In a stark reflection of Vancouver's deepening housing affordability crisis, renters are taking increasingly desperate measures to secure a roof over their heads. Many are now agreeing to share a single bedroom with complete strangers they meet online, often forfeiting their basic rights as tenants in the process.
From Cameroon to a Shared Basement Room
Hansley Ambia, a 35-year-old who arrived from Cameroon in May 2024 to work and study, experienced this precarious reality firsthand. He initially rented a room for $700 per month in a three-bedroom basement suite on King Edward Avenue. The conditions were poor from the start, featuring black mould in the bathrooms, peeling walls, and a persistent water leak from the unit above.
His situation deteriorated drastically just two months later. Ambia claims the man he believed to be his landlord, Oscar Pelaez Aguilar, informed him that his rent would nearly double. The alternative? He would have to share his already cramped room with another person. Unable to afford the hike, Ambia reluctantly accepted a stranger into his personal space.
"That’s how someone moved into the room, and I was sharing the room with a total stranger," Ambia recounted. He later discovered Pelaez Aguilar was not the property owner but a "head tenant" who found occupants and collected rent for Sunwise Property, the management company representing the actual owner.
The Legal Grey Zone of "Occupants"
This arrangement placed Ambia in a vulnerable legal position. By renting from a head tenant, he was classified as an "occupant" or "roommate" under British Columbia's Residential Tenancy Act (RTA). This status strips individuals of standard protections: they have no defense against sudden rent increases, no protection from eviction without cause, and no legal recourse to demand essential repairs or maintenance from the property owner.
Robert Patterson, a lawyer with the Tenant Resource and Advisory Centre (TRAC), confirms this is a growing trend.

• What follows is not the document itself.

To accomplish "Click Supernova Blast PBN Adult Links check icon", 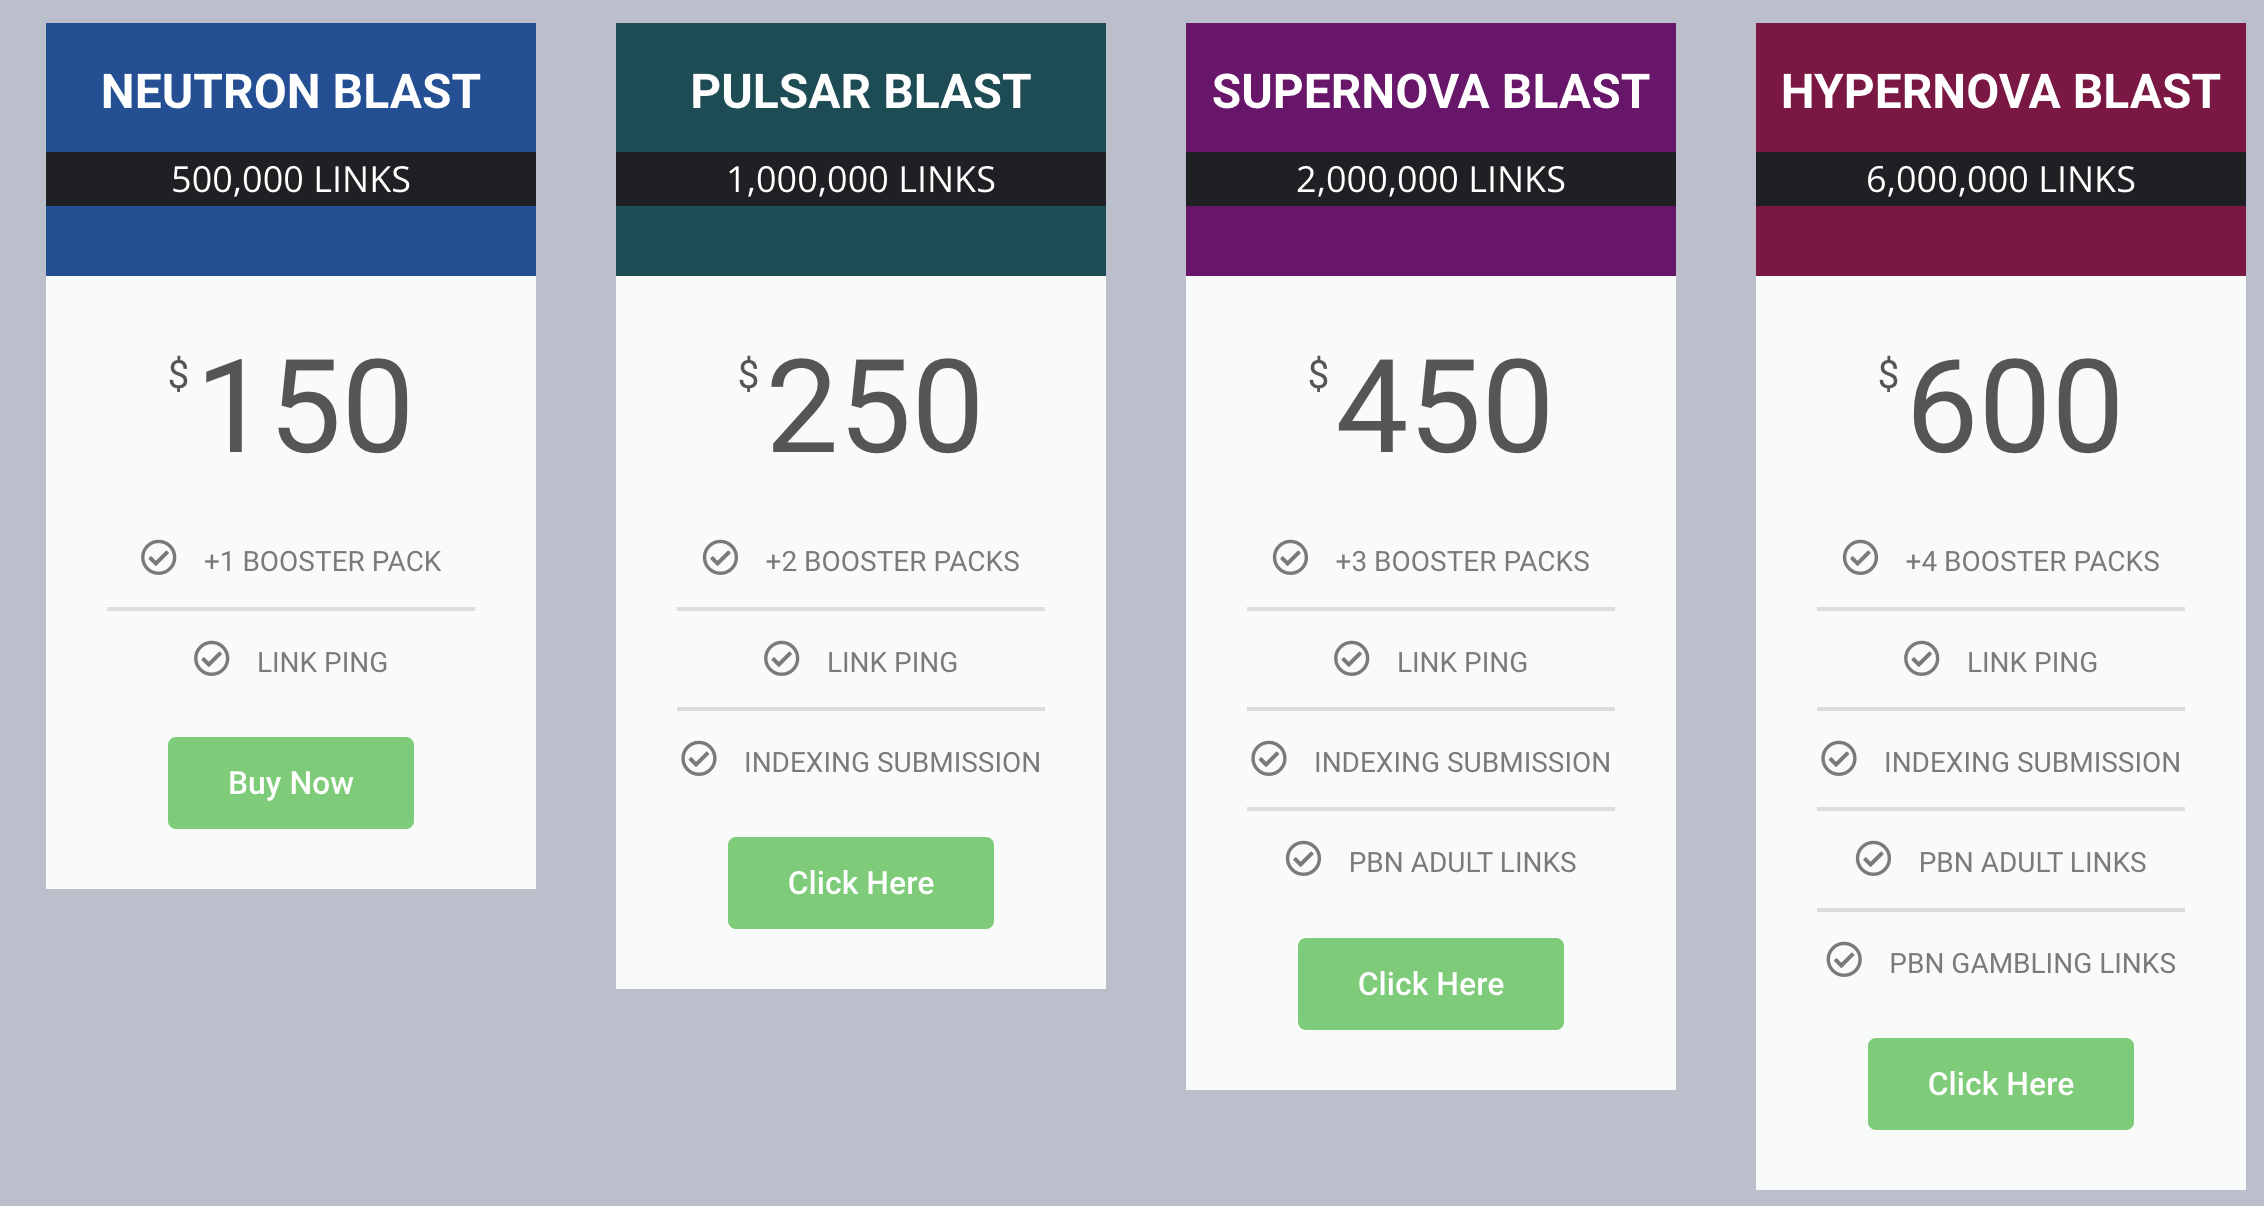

He states that renters are being "pressured, pushed and forced" into ever more precarious living situations due to skyrocketing rents. "At the extreme end of the process," Patterson notes, they are agreeing to share a bedroom, often with someone they just met online.

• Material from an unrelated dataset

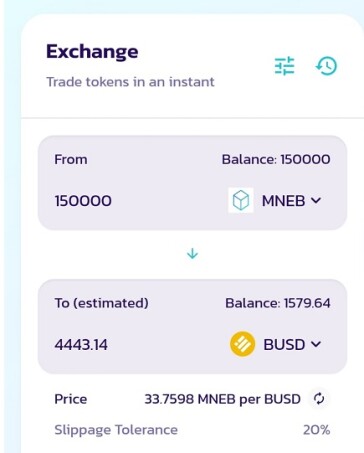Open the BUSD token selector
Viewport: 364px width, 453px height.
coord(276,344)

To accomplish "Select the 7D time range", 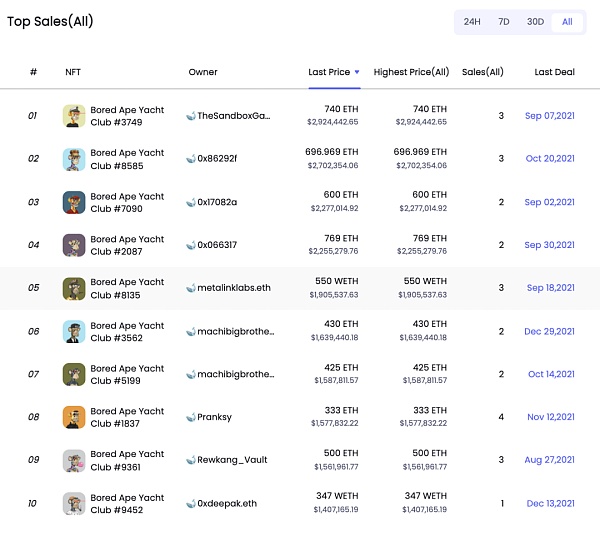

Online Listings Reveal a Disturbing Trend
The scale of this issue is visible on popular online marketplaces. A recent search by Postmedia found over 60 advertisements for shared rooms in Metro Vancouver on platforms like Craigslist and Facebook Marketplace, up from 35 just weeks earlier. These listings often promote bunk beds, three beds in a single room, or even offers to share one bed with a stranger. Monthly rents for these shared spaces typically range from $400 to $600.
While Statistics Canada does not specifically track shared bedrooms, its 2022 data indicated that nearly 12 per cent of Vancouver's 472,900 renter households lived in "unsuitable" housing. Suitability, defined by the National Occupancy Standard, requires separate bedrooms for adults (except couples) and a maximum of two people per bedroom for other occupants.
This data aligns with the growth of roommate households, which are now the fastest-growing household type in Vancouver. Their numbers increased by 15 per cent from 2016 to 2021, rising from 20,720 to 23,825 households, signaling a fundamental shift in how people are forced to cope with the city's unaffordable housing market.
The situation highlights a critical gap in tenant protections and underscores the severe human impact of Vancouver's housing shortage, pushing individuals into risky and substandard living conditions simply to stay in the city.